What the task requires
Recast everything from the line that contains "Given: Go to Saturday 8" down to the end of the rows as a JSON list of strings, one string per line, with blank lines and the pictures left out.

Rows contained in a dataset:
================
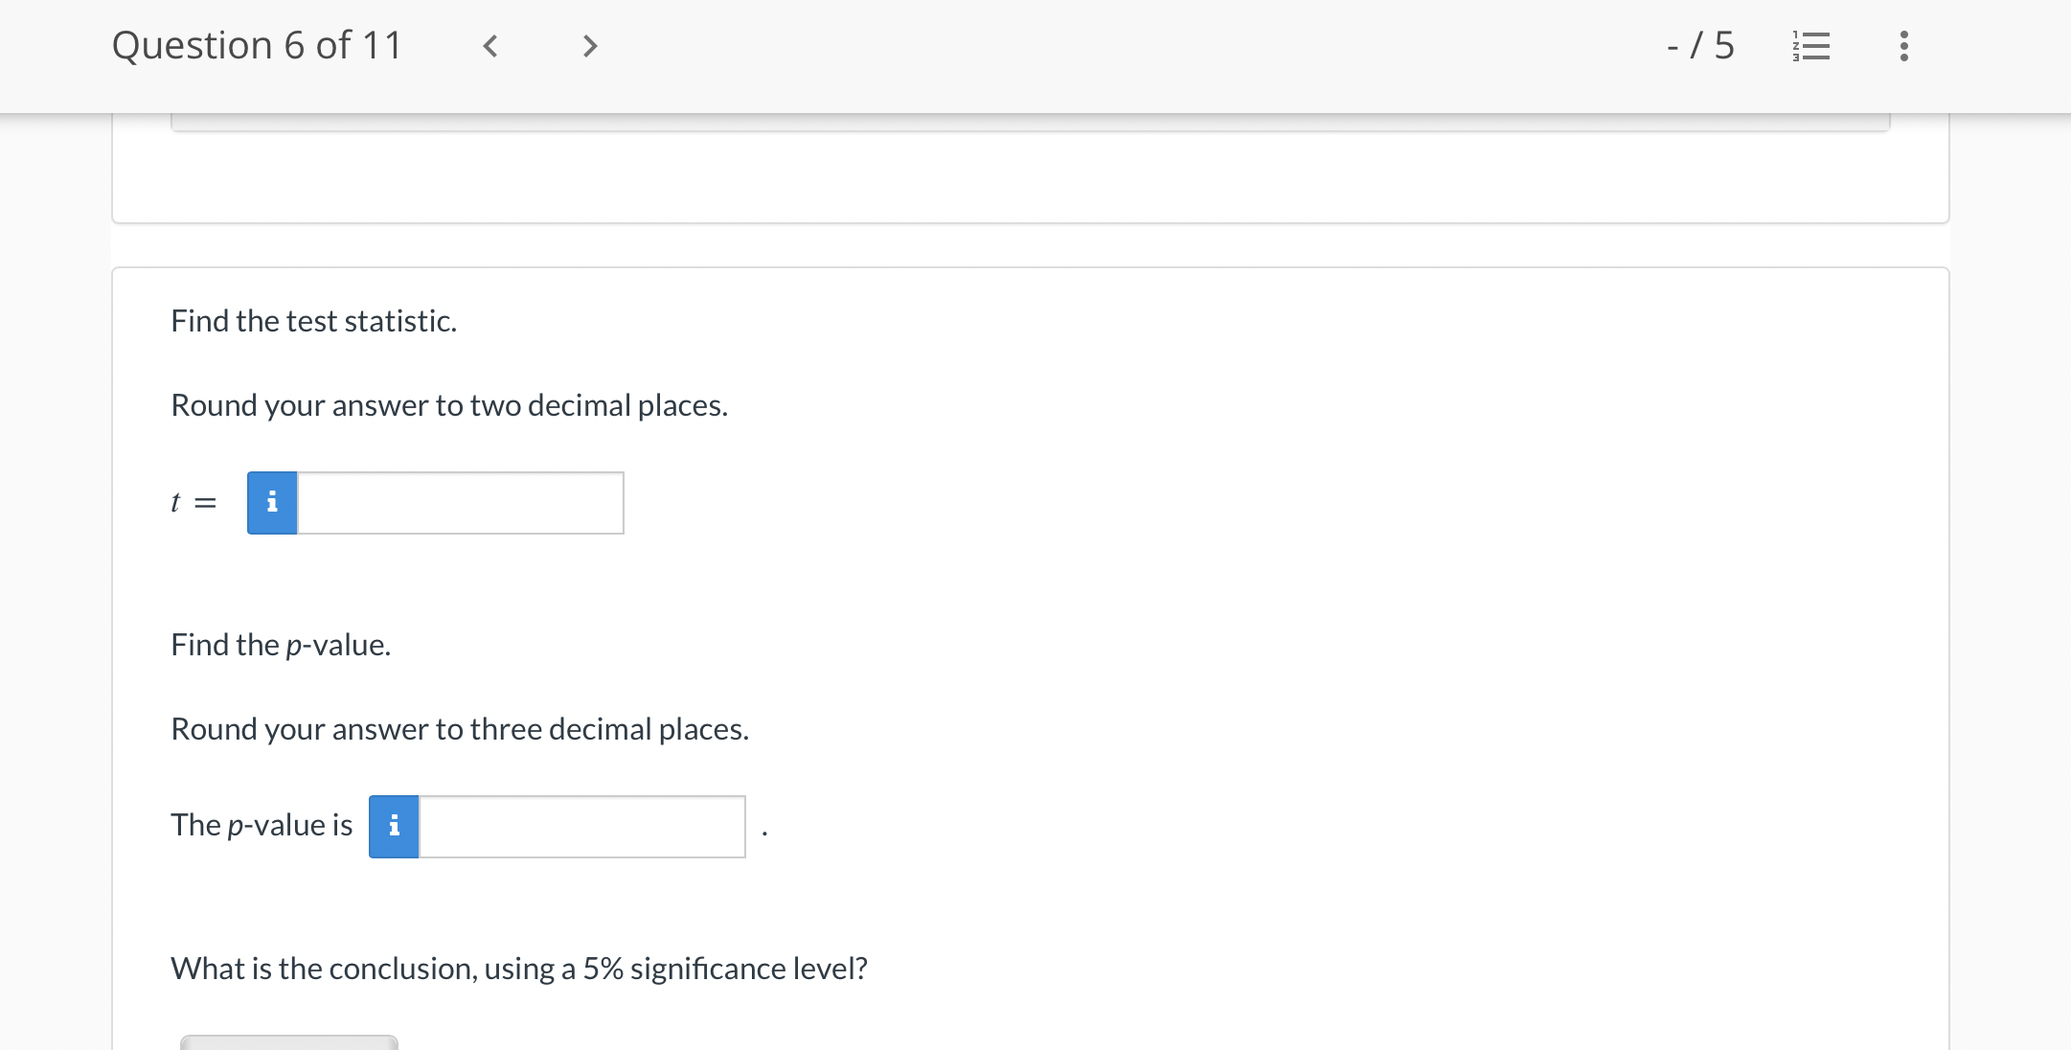Click the "The p-value is" label
The width and height of the screenshot is (2071, 1050).
click(262, 825)
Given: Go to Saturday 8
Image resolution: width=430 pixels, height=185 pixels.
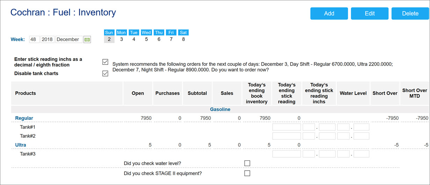Looking at the screenshot, I should [184, 39].
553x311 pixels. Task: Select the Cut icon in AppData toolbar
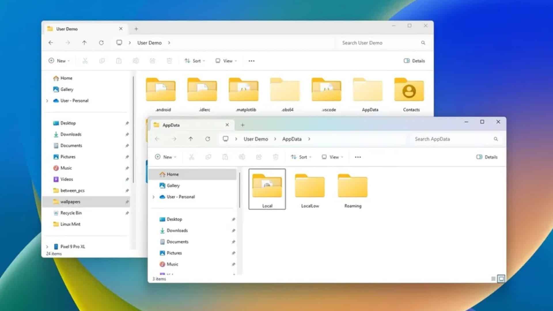pos(192,157)
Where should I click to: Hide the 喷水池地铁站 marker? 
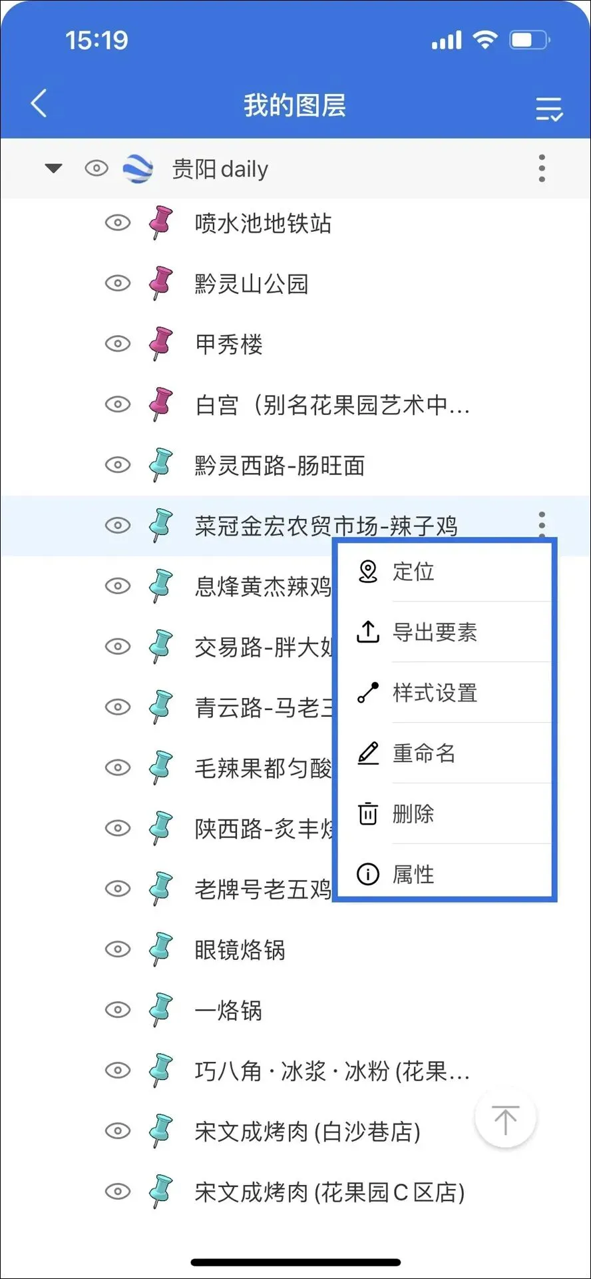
================
Final result
[
  "Given: Go to Saturday 8",
  "Image resolution: width=430 pixels, height=185 pixels.",
  "Looking at the screenshot, I should [184, 39].",
  "553x311 pixels. Task: Select the Cut icon in AppData toolbar",
  "pos(192,157)",
  "Where should I click to: Hide the 喷水池地铁站 marker? "
]